Le livre le plus beau du monde    Il  était  une  fois  un  vieil  homme  qui  venait  d’écrire  le  livre  le  plus  beau  du  monde. Cela lui avait pris toute sa vie ou  presque.  Pendant  des  années,  l’homme  avait  négligé  toutes  ces  choses  qui  donnent  à  la  vie  couleur  et  intérêt :  les  repas avec les amis, l’amour, le jeu avec  les  enfants,  la  contemplation  de  la  beauté, la joie à toutes choses et même  les  livres.  Il  n’avait  aucun  livre  dans  sa  bibliothèque  et  cela  lui  était  égal  car  il  savait  qu’il  portait  en  lui  le  plus  beau  livre  du  monde.  Pourquoi  l’homme  avait‐il  passé  toute  sa  vie  à  écrire  ce  livre ? C’est difficile à dire. Pour certains  hommes,  conquérants,  créateurs  et  savants,  l’oeuvre  d’une  vie  est  toute  leur vie, c’est comme ça.   Ce  soir  là,  l’homme  était  en  train  d’achever la dernière page du plus beau  livre  du  monde  et  il  en  éprouvait  une  joie immense.   Soudain,  on  frappa.  Une  fillette  entra.  C’était  la  petite  fille  de  l’homme  qui  était  en  train  d’achever  le  plus  beau  livre du monde ; Elle ne connaissait pas  bien son grand père qu’elle avait le plus  souvent vu de dos, en train d’écrire son  livre.  Elle  s’approcha  de  la  table  et  le  vieil homme leva le nez.   Sa petite fille avait le visage rouge de  fièvre et les yeux larmoyants.   ―  Je suis malade, dit la petite fille.  
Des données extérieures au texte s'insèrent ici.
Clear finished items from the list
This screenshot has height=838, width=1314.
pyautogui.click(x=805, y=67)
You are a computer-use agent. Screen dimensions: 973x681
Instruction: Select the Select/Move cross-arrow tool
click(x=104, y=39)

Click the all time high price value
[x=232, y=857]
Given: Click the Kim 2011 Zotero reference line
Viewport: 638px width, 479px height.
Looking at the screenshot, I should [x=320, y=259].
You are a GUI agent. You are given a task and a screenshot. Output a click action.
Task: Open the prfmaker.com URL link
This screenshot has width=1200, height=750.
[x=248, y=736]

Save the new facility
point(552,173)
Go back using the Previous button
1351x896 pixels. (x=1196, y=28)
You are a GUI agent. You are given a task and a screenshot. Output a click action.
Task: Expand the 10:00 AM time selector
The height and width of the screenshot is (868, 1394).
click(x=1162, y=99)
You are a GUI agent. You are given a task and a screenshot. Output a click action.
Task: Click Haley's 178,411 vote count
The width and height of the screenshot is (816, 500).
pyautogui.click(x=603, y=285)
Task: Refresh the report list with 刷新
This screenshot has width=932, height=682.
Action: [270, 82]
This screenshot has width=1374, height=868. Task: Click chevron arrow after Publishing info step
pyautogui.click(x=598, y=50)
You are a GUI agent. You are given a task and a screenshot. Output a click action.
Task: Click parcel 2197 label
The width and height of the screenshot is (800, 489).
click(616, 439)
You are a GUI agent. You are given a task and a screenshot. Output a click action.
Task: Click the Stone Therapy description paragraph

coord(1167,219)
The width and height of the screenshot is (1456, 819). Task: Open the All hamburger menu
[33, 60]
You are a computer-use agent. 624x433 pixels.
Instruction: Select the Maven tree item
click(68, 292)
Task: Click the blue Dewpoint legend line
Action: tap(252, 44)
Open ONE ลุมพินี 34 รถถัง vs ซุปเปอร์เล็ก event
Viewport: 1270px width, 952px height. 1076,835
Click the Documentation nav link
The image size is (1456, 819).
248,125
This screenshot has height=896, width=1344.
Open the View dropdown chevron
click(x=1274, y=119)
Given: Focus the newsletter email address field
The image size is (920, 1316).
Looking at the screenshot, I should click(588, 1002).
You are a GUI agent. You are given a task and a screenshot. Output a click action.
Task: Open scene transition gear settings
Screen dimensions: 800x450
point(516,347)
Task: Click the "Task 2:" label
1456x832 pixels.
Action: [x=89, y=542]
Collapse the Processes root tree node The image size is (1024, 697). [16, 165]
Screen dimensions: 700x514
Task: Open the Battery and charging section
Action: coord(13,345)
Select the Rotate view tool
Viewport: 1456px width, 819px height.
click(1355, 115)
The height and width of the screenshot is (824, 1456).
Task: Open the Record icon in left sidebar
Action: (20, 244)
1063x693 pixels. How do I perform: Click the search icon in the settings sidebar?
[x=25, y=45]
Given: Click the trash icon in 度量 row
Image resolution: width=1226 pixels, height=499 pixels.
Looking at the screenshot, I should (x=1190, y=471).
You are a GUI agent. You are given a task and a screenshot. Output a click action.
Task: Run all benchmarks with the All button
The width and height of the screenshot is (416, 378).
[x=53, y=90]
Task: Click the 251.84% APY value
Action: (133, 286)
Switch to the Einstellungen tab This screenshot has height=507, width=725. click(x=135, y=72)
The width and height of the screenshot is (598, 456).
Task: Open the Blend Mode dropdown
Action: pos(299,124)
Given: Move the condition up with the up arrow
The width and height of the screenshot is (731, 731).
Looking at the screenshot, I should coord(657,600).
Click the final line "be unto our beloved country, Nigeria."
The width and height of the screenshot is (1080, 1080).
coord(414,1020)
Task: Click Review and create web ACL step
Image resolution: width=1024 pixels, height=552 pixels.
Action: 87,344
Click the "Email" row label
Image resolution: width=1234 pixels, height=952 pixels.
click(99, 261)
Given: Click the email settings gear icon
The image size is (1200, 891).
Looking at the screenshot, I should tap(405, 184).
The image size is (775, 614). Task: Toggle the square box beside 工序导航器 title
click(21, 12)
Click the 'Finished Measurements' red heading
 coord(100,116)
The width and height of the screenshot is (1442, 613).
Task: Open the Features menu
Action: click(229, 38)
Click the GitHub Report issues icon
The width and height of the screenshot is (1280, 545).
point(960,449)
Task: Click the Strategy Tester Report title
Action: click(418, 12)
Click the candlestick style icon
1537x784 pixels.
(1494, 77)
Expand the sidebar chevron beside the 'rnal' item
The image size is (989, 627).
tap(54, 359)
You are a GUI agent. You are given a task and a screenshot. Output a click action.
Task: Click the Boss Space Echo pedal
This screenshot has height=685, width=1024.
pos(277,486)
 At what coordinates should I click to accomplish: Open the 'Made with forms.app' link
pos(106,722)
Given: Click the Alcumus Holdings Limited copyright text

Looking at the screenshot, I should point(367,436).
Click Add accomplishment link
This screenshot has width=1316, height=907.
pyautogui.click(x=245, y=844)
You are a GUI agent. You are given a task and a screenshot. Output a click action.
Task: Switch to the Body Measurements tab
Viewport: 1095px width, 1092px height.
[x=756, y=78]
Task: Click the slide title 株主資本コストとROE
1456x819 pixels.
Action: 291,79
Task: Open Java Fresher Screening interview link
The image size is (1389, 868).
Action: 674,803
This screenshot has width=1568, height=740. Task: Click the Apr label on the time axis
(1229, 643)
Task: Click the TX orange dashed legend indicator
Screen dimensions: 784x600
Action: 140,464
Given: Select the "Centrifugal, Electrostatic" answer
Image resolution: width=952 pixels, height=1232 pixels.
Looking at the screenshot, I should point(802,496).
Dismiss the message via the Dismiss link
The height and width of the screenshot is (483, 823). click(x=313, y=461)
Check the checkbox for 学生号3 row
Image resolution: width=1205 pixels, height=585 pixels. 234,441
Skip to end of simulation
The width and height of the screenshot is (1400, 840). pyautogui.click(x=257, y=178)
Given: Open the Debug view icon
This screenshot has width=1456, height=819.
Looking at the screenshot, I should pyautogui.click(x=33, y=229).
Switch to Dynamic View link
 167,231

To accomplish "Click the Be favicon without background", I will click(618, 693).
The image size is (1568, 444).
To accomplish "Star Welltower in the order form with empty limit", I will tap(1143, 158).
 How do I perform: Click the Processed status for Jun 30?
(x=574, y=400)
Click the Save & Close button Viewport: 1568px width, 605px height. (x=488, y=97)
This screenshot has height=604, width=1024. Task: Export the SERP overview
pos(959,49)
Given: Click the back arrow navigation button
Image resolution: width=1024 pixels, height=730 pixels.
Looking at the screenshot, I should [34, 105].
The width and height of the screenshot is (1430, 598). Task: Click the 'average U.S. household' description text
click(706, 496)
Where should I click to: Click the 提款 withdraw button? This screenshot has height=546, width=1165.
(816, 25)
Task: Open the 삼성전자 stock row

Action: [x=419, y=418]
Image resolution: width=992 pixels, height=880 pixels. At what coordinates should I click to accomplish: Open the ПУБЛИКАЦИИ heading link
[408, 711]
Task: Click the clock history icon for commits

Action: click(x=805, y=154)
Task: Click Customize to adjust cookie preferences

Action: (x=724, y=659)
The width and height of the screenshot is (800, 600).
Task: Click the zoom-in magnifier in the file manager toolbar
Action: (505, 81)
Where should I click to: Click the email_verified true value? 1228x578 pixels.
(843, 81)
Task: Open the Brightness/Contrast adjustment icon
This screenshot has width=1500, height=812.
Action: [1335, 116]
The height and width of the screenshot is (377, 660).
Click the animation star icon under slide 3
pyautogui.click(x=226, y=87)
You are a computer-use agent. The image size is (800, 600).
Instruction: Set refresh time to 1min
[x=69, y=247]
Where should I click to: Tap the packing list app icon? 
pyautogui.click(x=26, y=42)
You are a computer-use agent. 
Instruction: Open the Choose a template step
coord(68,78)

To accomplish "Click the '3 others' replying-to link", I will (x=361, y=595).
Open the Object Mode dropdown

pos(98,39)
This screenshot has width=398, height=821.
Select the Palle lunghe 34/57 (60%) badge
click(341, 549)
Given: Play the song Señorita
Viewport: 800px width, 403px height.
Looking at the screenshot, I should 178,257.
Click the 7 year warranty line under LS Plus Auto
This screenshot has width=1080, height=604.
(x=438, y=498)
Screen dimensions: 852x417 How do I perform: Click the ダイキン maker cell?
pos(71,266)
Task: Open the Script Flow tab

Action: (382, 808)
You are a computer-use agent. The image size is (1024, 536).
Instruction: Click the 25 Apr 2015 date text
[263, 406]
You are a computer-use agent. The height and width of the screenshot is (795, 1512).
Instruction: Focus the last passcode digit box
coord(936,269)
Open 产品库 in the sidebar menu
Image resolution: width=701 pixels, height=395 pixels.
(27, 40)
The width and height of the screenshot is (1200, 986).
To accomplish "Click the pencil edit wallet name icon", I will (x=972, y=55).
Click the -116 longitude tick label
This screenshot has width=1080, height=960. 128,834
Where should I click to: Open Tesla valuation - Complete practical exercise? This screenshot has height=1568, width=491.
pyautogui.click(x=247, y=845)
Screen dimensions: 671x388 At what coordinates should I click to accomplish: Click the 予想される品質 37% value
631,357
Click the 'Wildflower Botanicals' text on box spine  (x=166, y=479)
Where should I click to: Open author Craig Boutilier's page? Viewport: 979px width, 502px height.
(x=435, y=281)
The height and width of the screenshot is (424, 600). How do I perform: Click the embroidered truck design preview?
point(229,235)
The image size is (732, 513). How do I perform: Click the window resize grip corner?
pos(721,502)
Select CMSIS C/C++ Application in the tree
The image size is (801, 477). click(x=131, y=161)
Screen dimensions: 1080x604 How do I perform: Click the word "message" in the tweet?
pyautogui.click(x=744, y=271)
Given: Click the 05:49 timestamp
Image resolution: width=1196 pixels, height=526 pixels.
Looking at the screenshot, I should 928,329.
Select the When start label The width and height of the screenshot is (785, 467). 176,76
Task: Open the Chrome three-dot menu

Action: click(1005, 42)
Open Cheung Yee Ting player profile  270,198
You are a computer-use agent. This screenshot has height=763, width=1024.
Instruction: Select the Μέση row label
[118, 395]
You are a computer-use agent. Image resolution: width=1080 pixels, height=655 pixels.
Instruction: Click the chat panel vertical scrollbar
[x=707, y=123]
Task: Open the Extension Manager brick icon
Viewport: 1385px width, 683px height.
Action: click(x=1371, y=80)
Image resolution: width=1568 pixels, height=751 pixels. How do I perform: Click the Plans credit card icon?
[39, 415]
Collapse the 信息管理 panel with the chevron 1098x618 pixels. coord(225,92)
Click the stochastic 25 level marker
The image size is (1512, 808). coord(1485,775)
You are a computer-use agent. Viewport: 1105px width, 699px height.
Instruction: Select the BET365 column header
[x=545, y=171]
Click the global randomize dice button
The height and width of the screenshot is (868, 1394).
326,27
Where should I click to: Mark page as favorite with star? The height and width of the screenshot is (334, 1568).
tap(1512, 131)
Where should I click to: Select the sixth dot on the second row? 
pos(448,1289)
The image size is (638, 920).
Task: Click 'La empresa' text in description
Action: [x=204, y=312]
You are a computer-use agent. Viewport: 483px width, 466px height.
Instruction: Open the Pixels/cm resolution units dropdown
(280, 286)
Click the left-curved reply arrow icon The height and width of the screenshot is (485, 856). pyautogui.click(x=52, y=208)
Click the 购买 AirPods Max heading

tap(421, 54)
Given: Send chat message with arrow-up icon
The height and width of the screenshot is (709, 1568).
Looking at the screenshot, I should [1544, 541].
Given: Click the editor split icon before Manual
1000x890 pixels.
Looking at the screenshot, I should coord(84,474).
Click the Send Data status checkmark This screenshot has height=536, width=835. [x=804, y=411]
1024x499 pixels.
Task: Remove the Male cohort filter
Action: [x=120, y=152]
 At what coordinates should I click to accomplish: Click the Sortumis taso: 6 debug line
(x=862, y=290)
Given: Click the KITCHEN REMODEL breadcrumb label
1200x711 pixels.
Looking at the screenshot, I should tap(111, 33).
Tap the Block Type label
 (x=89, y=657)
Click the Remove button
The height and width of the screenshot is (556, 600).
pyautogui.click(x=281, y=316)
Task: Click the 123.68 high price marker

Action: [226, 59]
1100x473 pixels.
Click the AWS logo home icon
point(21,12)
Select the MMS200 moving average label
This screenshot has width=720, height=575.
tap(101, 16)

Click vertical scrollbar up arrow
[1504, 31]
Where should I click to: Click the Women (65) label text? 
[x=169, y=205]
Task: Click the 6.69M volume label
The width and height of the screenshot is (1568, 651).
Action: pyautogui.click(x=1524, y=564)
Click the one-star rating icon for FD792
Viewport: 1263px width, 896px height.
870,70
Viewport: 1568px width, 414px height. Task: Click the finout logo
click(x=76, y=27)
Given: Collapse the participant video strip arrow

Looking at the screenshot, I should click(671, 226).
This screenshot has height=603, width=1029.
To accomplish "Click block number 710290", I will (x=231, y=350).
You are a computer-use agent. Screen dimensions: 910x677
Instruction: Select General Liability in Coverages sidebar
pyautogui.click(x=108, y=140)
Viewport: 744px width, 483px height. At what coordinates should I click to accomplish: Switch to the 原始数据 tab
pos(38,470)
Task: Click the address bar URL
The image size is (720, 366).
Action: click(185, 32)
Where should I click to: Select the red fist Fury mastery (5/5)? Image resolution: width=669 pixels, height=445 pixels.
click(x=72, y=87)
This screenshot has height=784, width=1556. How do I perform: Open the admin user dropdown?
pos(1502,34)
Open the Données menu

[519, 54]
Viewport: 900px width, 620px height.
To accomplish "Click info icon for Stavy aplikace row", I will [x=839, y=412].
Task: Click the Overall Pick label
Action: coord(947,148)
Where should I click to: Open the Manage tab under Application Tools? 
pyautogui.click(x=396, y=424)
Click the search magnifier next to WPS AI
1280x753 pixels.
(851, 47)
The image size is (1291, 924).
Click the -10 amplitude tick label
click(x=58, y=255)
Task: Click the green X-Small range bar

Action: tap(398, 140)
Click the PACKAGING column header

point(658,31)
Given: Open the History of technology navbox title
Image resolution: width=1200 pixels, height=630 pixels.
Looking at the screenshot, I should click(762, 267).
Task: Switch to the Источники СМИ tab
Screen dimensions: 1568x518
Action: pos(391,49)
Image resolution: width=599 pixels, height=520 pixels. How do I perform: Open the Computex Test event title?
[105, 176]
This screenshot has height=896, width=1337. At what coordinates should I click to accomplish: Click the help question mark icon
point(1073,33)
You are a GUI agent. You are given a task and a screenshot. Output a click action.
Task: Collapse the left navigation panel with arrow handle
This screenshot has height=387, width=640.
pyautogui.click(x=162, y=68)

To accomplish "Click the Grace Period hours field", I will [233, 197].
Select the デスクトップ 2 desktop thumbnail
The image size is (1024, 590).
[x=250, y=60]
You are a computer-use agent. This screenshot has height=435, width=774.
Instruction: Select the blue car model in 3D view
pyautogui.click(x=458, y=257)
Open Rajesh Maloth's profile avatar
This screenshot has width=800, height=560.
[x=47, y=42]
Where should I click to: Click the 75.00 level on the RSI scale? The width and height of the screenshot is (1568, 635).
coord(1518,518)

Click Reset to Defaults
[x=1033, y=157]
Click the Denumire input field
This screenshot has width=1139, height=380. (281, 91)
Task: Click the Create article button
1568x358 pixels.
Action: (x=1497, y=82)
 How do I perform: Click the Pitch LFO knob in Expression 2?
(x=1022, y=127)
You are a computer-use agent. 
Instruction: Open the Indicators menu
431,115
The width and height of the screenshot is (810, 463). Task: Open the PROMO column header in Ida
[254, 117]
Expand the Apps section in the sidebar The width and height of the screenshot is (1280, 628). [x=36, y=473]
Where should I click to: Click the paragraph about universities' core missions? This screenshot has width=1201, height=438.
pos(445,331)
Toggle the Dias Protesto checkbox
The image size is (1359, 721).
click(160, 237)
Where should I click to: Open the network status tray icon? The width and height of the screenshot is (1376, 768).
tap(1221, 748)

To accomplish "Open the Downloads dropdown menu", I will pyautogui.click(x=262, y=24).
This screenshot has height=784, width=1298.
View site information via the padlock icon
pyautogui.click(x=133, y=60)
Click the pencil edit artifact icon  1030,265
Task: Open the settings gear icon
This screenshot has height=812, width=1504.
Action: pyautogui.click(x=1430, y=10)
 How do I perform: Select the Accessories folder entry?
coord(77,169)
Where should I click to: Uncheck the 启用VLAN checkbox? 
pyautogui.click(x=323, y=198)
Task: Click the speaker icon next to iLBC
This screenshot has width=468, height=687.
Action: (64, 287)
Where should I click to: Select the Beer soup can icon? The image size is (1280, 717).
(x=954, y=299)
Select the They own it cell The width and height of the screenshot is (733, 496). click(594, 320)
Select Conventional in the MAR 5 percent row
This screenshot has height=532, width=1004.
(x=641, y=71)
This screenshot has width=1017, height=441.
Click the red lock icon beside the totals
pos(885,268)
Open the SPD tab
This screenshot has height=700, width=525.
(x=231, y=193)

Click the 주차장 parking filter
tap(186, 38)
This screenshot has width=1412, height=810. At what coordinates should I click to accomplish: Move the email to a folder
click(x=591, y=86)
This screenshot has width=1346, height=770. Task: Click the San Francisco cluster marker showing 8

Le  vieil  homme  n’avait  pas  soigné  de petite  fille  malade  depuis  bien longtemps.  Il  coucha  sa  petite  fille  dans le  canapé  de  son  bureau  et  appela  un médecin.  Rapidement,  la  fillette s’endormit  du  sommeil  lourd  des malades qui ont une grande fièvre.  ―  Elle est très malade, dit le médecin.  Si  vous  voulez  la  sauver,  il  faut  immédiatement lui faire un cataplasme.  Prenez  des  feuilles  de  journaux,  ou  de  vieux  livres,  et  plongez  les  dans  la  potion que voici.   Il  lui  tendit  un  grand  flacon  de  liquide  brun  foncé.   «   Mais…  dit  l’homme,  je  n’ai  pas  de  journaux ni de livres…  ―    Et  celui‐ci ? »    fit  le  médecin  en  désignant le tas de feuilles du plus beau  livre du monde.   Le vieil homme ne trouva rien à répliquer. Le  médecin  partit  et  l’homme  s’assit  sur une  chaise  près  de  sa  petite  fille.  Il écoutait la respiration sifflante et regardait le  beau  visage  brûlé  de  fièvre.  Puis  il  se leva et prit le premier feuillet du plus beau livre  du  monde.  Il  relut  à  voix  haute  le début de l’histoire qu’il avait mis toute une vie à écrire, puis plongea le feuillet dans la potion brune et le plaça sur la poitrine de la petite fille. Il fit de même avec le second feuillet,  puis  avec  le  troisième.  Quand  le vieil  homme  eût  fini  de  lire  son  livre  une dernière fois, le cataplasme était achevé.  

 

    

Déjà,  le  visage  de  la  petite  fille  montrait  une  amélioration.  Sa  respiration  était  moins  sifflante.  Visiblement, la fièvre la quittait.   Le  vieil  homme  veilla  sa  petite  fille  toute la nuit. Le lendemain, il la soigna  et  le  surlendemain,  elle  était  guérie.  Vous  savez  comment  sont  les  enfants… Alors, comme le vieil homme  n’avait  plus  rien  d’autre  à  faire,  il  se  mit  à  jouer  avec  la  fillette.  Mais  parfois, il pensait au plus beau livre du  monde et pleurait en cachette.   Des  années  passèrent.  Le  vieil  homme  devenait  encore  plus  vieux  et  perdait la mémoire. Parfois, il essayait  de se souvenir de son livre, mais il n’y  arrivait plus.   Un  jour,  il  reçut  une  invitation  de  sa  petite  fille.  Celle‐ci  était  devenue  une  artiste de renom. Elle racontait, parait‐ il,  des  histoires  si  belles  que  les  gens  en pleuraient de joie.    Dans  la  salle  de  spectacle,  le  vieil  homme  vit  le  rideau  monter  et,  sur  scène,  sa  petite  fille  qui  s’avançait.  Le  silence  se  fit  et  elle  commença  à  raconter.   « Je connais cette histoire », se dit le  vieil homme. Peu à peu, la mémoire lui  revint.  C’était  son  livre  que  l’on  racontait,  le  livre  le  plus  beau  du  monde.